- Work to do -
[A] According to the market excerpt, what was the core inflation number?
[B] State whether each statement agrees with the market excerpt, answering yes or no and quoting the deciding words: (i) Friday's inflation reading was the highest since 1981. (ii) A 75-basis-point increase is certain to happen this week. (iii) A bear market is defined as a decline of 20% or more.
[C] Using the market excerpt, explain why a 75-basis-point increase may not happen this week.

- Selected extract -
┌────────

Friday’s 8.6% inflation reading was the highest since 1981, and gasoline prices surging past the $5 mark are at the highest level ever, with Brent and West Texas Intermediate crude both trading right near the $120 mark. The core inflation number at 6% also exceeded expectations, which means everyday items that consumers need are also hitting highs not seen in years.

The Federal Reserve meeting for June starts tomorrow, and there is speculation that the once for-sure 50 basis-point increase could turn into a 75-basis-point increase. While that may not happen this week, as Fed Chair Jay Powell knows that will spook the markets into an even bigger decline than what we have seen over the past three days, it is almost a certainty they will have to go that route in July.

Morgan Stanley made some very precise and scary observations on where we stand as the S&P 500 slips back into bear market status, which is defined as a 20% or more decline. These were made as of the close on Friday:

  • We have had three consecutive days of 1% or greater losses for the S&P 500. That is the first time for that trend since April of 2020.

└────────

- Rows on where targets appear -
┌────────

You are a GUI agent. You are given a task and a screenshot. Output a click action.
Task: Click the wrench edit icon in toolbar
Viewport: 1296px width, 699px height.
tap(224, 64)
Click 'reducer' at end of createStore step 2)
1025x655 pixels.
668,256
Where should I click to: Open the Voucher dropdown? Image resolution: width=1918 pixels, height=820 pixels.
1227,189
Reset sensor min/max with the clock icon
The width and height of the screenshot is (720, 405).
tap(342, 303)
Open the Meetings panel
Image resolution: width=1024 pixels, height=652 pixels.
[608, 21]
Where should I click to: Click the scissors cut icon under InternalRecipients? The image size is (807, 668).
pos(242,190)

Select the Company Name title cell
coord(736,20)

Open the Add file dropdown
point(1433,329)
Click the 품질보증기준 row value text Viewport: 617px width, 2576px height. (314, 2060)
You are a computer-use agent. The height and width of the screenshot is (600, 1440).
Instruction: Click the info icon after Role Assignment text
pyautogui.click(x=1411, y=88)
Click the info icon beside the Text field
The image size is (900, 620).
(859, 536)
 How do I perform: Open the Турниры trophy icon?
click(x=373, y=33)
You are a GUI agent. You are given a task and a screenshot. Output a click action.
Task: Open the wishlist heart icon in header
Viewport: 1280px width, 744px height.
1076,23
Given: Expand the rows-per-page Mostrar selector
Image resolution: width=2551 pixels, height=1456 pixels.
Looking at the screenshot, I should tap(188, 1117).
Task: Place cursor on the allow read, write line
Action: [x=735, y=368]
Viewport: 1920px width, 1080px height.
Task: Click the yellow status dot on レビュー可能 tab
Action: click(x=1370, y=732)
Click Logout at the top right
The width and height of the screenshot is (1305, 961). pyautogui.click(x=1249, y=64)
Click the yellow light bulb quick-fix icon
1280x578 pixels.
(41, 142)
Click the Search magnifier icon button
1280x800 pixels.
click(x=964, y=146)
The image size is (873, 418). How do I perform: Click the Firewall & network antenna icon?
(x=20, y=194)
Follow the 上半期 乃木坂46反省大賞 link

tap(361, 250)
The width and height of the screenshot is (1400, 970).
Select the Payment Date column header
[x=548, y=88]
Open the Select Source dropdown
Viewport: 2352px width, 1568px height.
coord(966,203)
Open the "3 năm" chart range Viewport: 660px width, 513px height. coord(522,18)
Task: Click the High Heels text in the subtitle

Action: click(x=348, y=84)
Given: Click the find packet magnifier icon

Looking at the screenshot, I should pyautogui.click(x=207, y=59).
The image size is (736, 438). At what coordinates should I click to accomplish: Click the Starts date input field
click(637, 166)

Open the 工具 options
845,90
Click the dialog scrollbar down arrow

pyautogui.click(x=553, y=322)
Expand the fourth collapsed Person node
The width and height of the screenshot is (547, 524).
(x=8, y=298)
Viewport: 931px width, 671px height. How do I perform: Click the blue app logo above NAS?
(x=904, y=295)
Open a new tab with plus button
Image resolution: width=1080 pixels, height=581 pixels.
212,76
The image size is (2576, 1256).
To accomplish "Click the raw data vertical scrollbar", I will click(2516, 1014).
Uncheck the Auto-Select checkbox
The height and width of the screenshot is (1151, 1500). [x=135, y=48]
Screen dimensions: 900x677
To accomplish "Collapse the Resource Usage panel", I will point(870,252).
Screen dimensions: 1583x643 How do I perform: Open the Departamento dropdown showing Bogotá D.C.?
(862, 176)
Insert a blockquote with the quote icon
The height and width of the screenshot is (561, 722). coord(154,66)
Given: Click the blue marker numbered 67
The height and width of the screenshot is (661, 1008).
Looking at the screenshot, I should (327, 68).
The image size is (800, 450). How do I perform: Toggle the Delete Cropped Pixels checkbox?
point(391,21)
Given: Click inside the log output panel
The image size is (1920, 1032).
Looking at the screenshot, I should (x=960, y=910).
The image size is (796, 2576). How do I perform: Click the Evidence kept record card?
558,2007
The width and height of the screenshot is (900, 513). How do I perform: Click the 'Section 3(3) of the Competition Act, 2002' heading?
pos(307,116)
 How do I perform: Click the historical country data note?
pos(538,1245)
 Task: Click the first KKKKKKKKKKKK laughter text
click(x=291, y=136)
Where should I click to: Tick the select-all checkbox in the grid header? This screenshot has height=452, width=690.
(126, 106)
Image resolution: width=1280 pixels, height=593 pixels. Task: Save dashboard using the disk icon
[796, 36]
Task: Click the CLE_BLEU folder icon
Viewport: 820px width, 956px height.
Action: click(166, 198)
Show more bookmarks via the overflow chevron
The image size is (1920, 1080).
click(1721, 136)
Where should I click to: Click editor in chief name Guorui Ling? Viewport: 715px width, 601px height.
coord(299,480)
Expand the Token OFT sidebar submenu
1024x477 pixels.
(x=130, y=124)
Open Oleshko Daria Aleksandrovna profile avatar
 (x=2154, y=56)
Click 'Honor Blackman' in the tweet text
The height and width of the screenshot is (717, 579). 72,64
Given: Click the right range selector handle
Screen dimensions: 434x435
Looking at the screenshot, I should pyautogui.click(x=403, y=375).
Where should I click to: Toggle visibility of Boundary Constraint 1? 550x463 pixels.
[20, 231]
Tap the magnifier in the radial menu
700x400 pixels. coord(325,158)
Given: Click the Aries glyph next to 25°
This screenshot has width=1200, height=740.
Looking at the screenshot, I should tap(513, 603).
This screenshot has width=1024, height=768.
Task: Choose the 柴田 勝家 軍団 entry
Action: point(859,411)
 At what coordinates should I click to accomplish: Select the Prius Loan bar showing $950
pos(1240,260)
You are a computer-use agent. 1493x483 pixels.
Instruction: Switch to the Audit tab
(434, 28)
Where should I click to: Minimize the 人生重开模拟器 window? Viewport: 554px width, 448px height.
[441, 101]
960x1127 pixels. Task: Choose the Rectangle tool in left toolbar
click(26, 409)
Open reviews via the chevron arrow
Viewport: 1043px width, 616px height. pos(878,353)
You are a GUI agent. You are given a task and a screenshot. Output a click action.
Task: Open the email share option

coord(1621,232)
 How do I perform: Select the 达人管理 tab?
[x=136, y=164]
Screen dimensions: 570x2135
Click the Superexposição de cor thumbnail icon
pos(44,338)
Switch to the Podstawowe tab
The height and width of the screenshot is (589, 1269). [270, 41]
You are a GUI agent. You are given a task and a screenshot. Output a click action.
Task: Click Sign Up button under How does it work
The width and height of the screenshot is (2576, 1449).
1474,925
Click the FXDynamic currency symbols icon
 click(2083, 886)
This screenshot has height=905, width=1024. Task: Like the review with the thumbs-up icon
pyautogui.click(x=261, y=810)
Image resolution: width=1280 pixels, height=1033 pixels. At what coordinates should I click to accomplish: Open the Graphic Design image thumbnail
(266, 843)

└────────

- The responses -
[A] The core inflation number was 6%, which exceeded expectations.

[B]
(i) Yes: "Friday’s 8.6% inflation reading was the highest since 1981"
(ii) No: "While that may not happen this week"
(iii) Yes: "which is defined as a 20% or more decline"

[C] Fed Chair Jay Powell knows that such an increase would spook the markets into an even bigger decline than the one seen over the past three days.